Full counting statistics for boundary driven transport in presence of correlated gain and loss channels

TL;DR

This paper analyzes the full counting statistics of particle current in boundary driven fermionic lattices with engineered correlated gain and loss channels, revealing nonreciprocity and conditions for balanced gain-loss scenarios.

Contribution

It introduces a method to compute the cumulant generating function for current in such systems and explores the effects of correlated versus local gain-loss channels.

Findings

Correlated gain-loss channels lead to nonreciprocal current statistics.

Conditions for PT-symmetric balanced gain-loss scenarios are identified.

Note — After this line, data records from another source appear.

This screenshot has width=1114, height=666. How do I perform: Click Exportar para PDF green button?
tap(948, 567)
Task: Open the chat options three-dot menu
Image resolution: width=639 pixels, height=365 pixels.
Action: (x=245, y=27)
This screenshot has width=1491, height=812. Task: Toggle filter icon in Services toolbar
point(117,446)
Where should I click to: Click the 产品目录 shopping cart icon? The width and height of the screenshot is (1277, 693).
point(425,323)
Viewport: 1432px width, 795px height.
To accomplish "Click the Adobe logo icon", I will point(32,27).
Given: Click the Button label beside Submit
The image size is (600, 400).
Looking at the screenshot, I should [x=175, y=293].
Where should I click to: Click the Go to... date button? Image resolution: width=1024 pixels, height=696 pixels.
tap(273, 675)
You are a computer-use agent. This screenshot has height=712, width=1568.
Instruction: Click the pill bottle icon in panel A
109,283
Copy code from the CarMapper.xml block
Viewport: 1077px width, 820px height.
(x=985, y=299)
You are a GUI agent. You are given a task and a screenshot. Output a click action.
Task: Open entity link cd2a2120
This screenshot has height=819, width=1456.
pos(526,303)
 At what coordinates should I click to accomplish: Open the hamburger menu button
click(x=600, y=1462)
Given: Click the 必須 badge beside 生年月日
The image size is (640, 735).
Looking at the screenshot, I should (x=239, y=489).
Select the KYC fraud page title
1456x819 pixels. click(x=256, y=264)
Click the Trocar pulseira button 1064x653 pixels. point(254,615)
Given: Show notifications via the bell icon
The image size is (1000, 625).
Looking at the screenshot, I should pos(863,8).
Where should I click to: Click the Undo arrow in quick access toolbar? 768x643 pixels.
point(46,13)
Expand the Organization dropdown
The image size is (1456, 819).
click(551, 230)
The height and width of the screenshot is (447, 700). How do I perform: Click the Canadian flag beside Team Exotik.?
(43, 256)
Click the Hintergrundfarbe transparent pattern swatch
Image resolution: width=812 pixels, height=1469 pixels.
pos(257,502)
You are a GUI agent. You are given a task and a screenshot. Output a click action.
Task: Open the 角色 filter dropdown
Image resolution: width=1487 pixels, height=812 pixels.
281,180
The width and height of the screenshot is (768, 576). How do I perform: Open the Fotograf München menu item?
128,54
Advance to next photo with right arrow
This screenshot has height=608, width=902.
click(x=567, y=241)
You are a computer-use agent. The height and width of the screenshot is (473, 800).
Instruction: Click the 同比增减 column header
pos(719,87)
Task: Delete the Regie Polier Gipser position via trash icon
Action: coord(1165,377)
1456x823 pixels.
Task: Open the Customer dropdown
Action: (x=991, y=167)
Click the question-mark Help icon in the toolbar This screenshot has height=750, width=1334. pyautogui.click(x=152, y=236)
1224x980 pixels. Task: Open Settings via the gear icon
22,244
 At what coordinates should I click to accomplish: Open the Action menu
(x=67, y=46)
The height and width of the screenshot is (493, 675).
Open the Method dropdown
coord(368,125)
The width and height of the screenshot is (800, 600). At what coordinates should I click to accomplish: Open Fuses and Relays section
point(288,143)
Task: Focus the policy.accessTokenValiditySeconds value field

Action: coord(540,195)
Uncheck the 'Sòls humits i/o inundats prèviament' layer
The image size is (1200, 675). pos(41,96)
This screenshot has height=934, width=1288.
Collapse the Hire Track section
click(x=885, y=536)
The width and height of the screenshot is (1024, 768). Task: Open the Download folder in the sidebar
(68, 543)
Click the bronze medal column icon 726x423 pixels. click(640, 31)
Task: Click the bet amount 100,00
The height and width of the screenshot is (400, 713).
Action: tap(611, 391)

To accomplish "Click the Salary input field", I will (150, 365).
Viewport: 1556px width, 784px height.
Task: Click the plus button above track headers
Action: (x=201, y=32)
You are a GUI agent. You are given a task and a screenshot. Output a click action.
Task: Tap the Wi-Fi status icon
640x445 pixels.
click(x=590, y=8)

Correlated gain-loss channels significantly affect current fluctuations and nonreciprocity.

Abstract

One of the major advances of quantum technology is the engineering of complex quantum channels in lattice systems that paves the way for a variety of novel non-equilibrium phenomena. For a boundary driven lattice with such engineered quantum channels, the analysis of the full counting statistics of current across boundaries has received limited attention. In this work, we consider a boundary driven free fermionic lattice with carefully engineered correlated gain and loss channels and obtain the cumulant generating function of the steady-state particle current. We also discuss the limit for simplifying the correlated gain-loss channel to a local gain-loss channel and obtain the average current and its fluctuation in such cases. Generally, in the presence of gain-loss, the current statistics are different at the two ends of the lattice. Hence, for both local and correlated gain-loss, we devise the conditions for which the statistics can coincide, giving rise to a $\mathcal{PT}$ symmetric balanced gain-loss scenario. A striking difference between the correlated gain-loss and their local counterpart is the emergence of nonreciprocity in the system and we observe that it has a dramatic impact in the current as well as fluctuations. Our work therefore provides interesting insights about the importance of engineered dissipators in boundary driven systems.